Late data is very deliberately not handled. The reasoning for that is best available at [0]. Now, there are ways [1] to handle bitemporal data, but they have fairly significant issues in ergonomics and performance, due to the additional work needed to allow the bitemporal aggregations.

As for the data persistence, that's something the underlying approach for the aggregations could handle relatively well with LSM trees [2] (back then, `Aggregation` was called `ValueHistory`).

Along with syncing that state to replicated storage, it should not be a big problem to make it recover quickly from a dead node.

[0]: https://github.com/frankmcsherry/blog/blob/master/posts/2020... [1]: https://github.com/frankmcsherry/blog/blob/master/posts/2018... [2]: https://github.com/TimelyDataflow/differential-dataflow/issu...
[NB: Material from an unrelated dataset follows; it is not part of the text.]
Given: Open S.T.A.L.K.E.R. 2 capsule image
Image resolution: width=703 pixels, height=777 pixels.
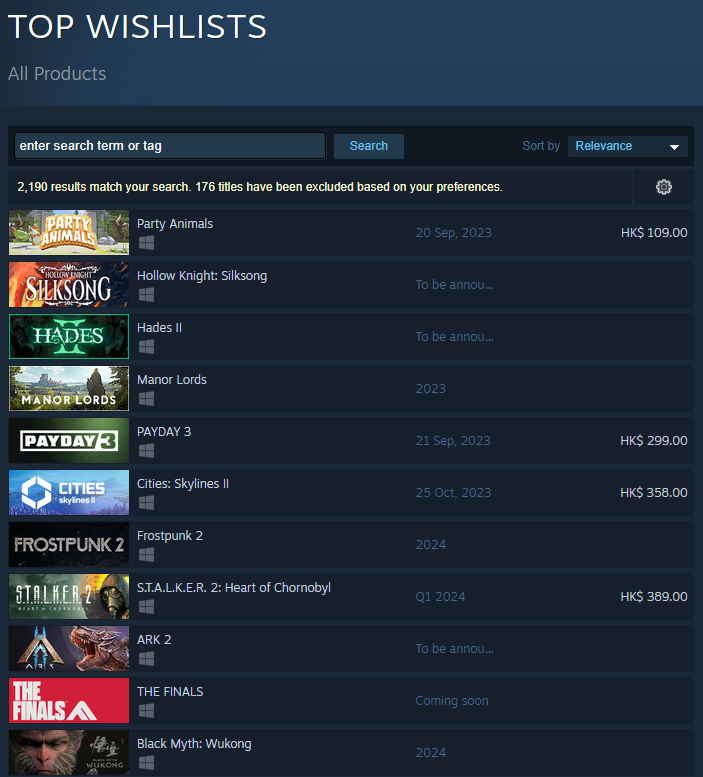Looking at the screenshot, I should click(x=69, y=596).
james_woods · on Jan 22, 2021

Taken from [0] If you wanted to use the information above to make decisions, it could often be wrong. Let's say you want to wait for it to be correct; how long do you wait?

I know how long I want to wait, 30 minutes in one of my cases as I know that I've seen 95% of the important data by then. In the streaming world there is _always_ late data so being able to tell what should happen when the rest (5%) arrives is crucial for me.
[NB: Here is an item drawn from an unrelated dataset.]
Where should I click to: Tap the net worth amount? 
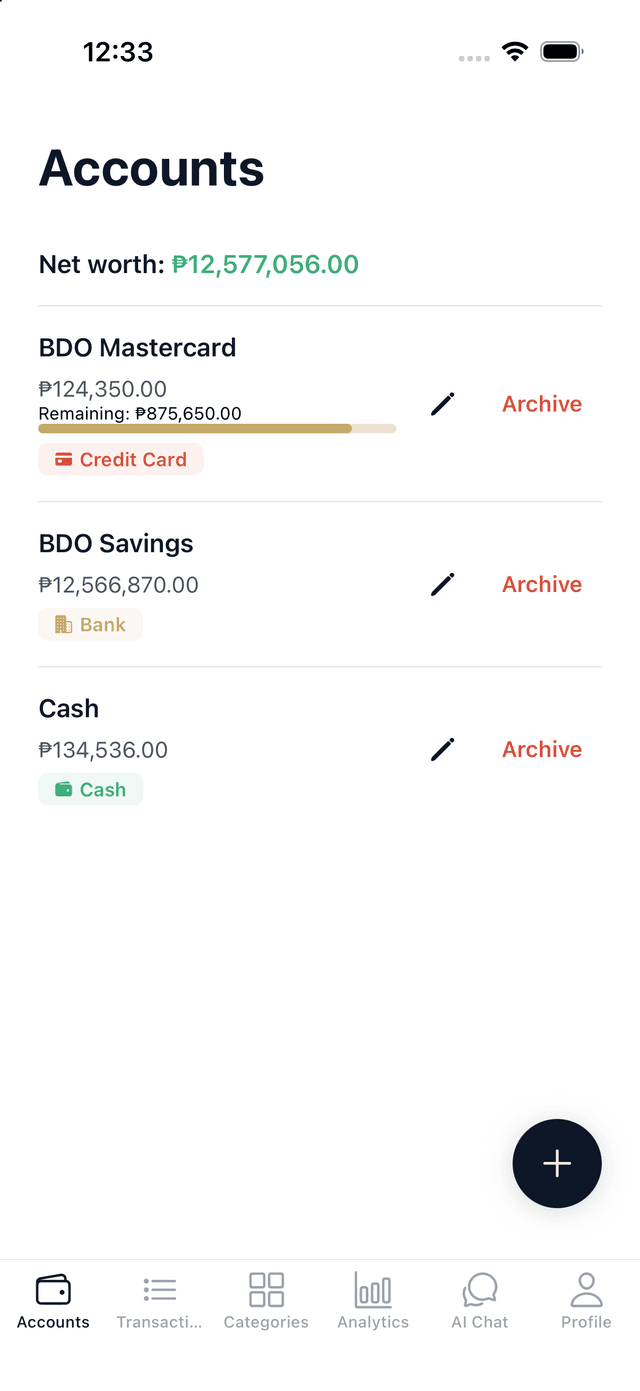click(265, 264)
This differs from use-case to use-case for me and being able to configure this and handling out-of-order data at scale is key for me when selecting a framework for stream processing. Apache Beam and Apache Flink do this very well.

Taken from [1]: Apache Beam has some other approach where you use both and there is some magical timeout and it only works for windows or something and blah blah blah... If any of you all know the details, drop me a note. It obviously only works when you window your data as it needs to fit in memory. The event-time and system-time concept from Beam and Flink are very similar, also the watermark approach. Thank you for sharing the links, For me it is now clearer where the difference lies between differential-dataflow and stream-processing frameworks (which also offer SQL and even ACID conformity!). I'm using Beam/Flink in production and missing out on one of these mentioned points is a deal-breaker for me.

jamii · on Jan 22, 2021

What do you usually want to happen with late data? In DD you have the option to ignore it at the source but not to update already-emitted results. Is the latter important for you?

namibj · on Jan 23, 2021

In DDflow, you could also use the `Product` timestamp combinator, and track both the time that event came from, as well as the time you ingested it. You can then make use of the data as soon as the frontier says it's current for the relevant ingestion timestamp, and occasionally advance the frontier for the origin timestamp at the input, so that arrangements can compact historic data. An affected example would be a query that counts "distinct within some time window". It only has to keep that window's `distinct on` values around as long as you can still feed events with timestamps in that window. If you are no longer able to, the values of the `distinct on` become irrelevant for this operator, and only the count for that window needs to be retained.

james_woods · on Jan 23, 2021

If I have to report transaction (aka money) then yes. I need to update already emitted results. If it's just a log-based metric for internal use then no.

What I would like to have is a choice - and Apache Beam for example lets you choose this.